ADVANTAGE OF THE INVENTION According to this invention, the composition which contains a tetrafluoroethylene-type polymer and a predetermined inorganic particle, and is excellent in dispersion stability and moldability is provided. From such a composition, a molded product having a low coefficient of linear expansion, a low dielectric constant and a low dielectric loss tangent, and excellent adhesion to a substrate, thermal conductivity and heat dissipation can be formed.

The following terms have the following meanings.
"Average particle diameter (D50)" is the volume-based cumulative 50% diameter of particles determined by a laser diffraction/scattering method.

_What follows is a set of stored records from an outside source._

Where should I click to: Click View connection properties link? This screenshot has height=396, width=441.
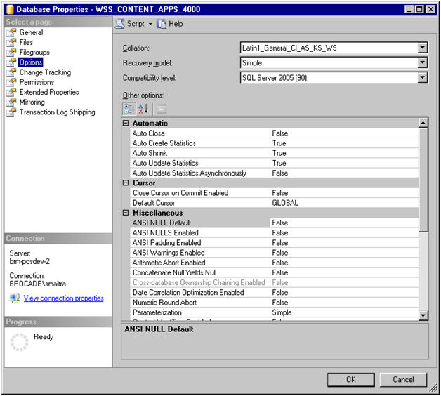(x=63, y=298)
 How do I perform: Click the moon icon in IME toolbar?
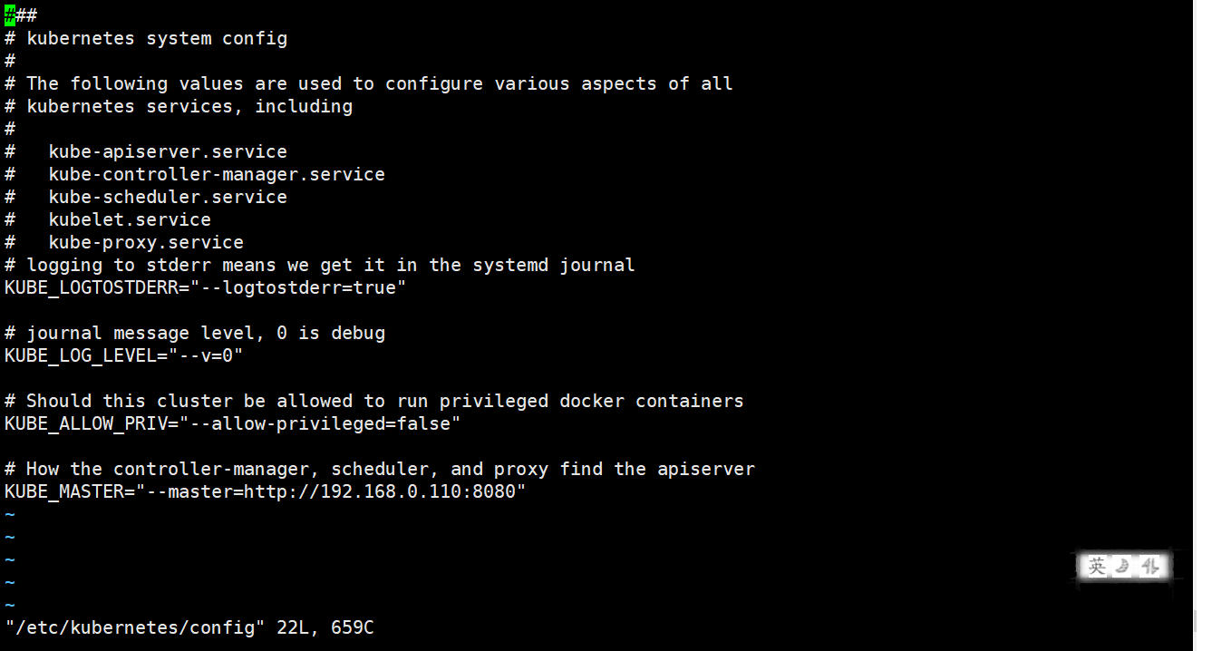tap(1123, 568)
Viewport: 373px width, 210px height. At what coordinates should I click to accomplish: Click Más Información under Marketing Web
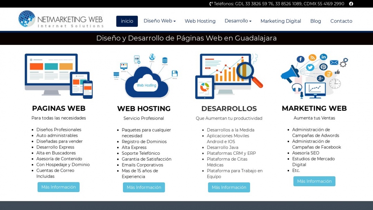click(x=314, y=181)
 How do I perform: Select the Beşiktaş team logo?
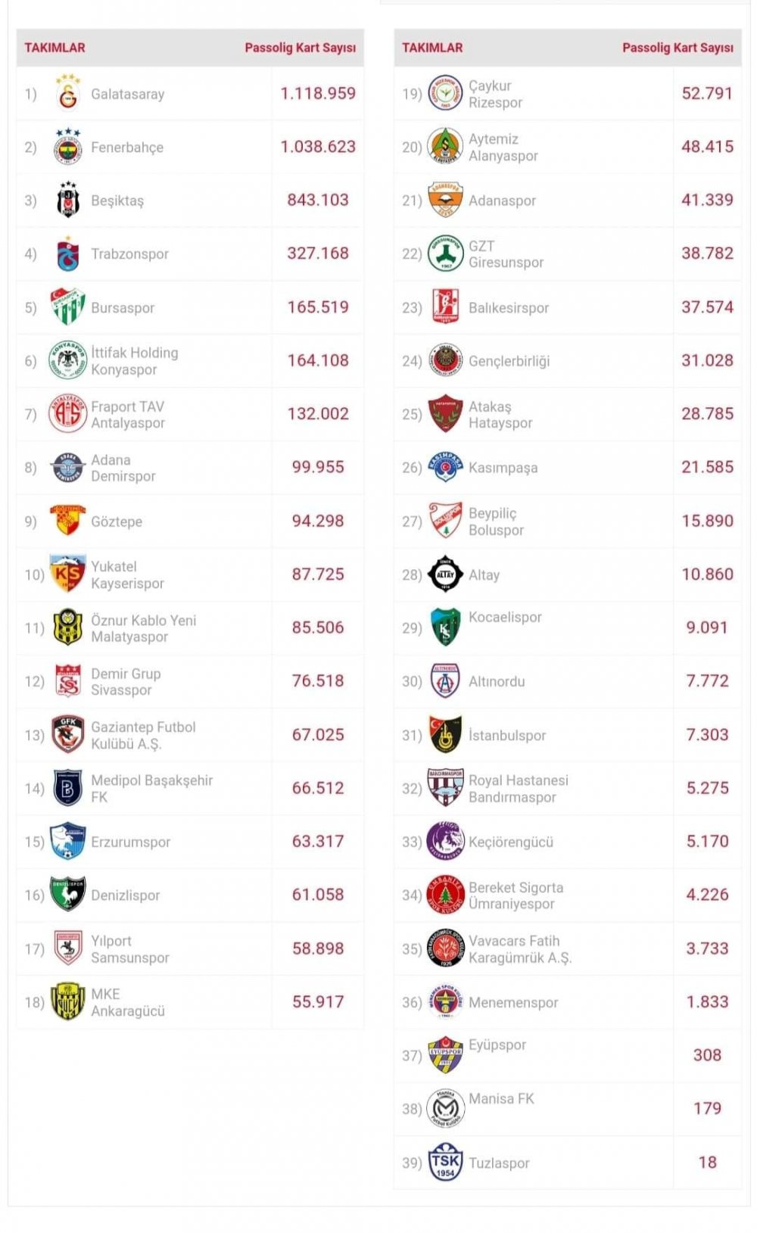point(68,200)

That is, the particle size distribution is measured by a laser diffraction/scattering method, and the cumulative curve is obtained with the total volume of the group of particles being 100%.
The D50 of the particles is obtained by dispersing the particles in water and analyzing them by a laser diffraction/scattering method using a laser diffraction/scattering particle size distribution analyzer (LA-920 measuring instrument manufactured by Horiba, Ltd.).
"Melting temperature" is the temperature corresponding to the maximum melting peak of the polymer as measured by differential scanning calorimetry (DSC).
"Glass transition point (Tg)" is a value determined by analyzing a polymer by dynamic viscoelasticity measurement (DMA).
"Viscosity" is determined by measuring a composition using a Brookfield viscometer at 25°C and a rotation speed of 30 rpm. The measurement is repeated 3 times, and the average value of the 3 measurements is taken.
The “thixotropic ratio” is a value calculated by dividing the viscosity η ₁ of the composition measured at a rotation speed of 30 rpm by the viscosity η ₂ measured at a rotation speed of 60 rpm. Each viscosity measurement is repeated three times, and the average value of the three measurements is taken.
A "unit" in a polymer means an atomic group based on the monomer formed by polymerization of the monomer. The units may be units directly formed by a polymerization reaction, or may be units in which some of said units have been converted to another structure by treatment of the polymer. Hereinafter, units based on monomer a are also simply referred to as "monomer a units".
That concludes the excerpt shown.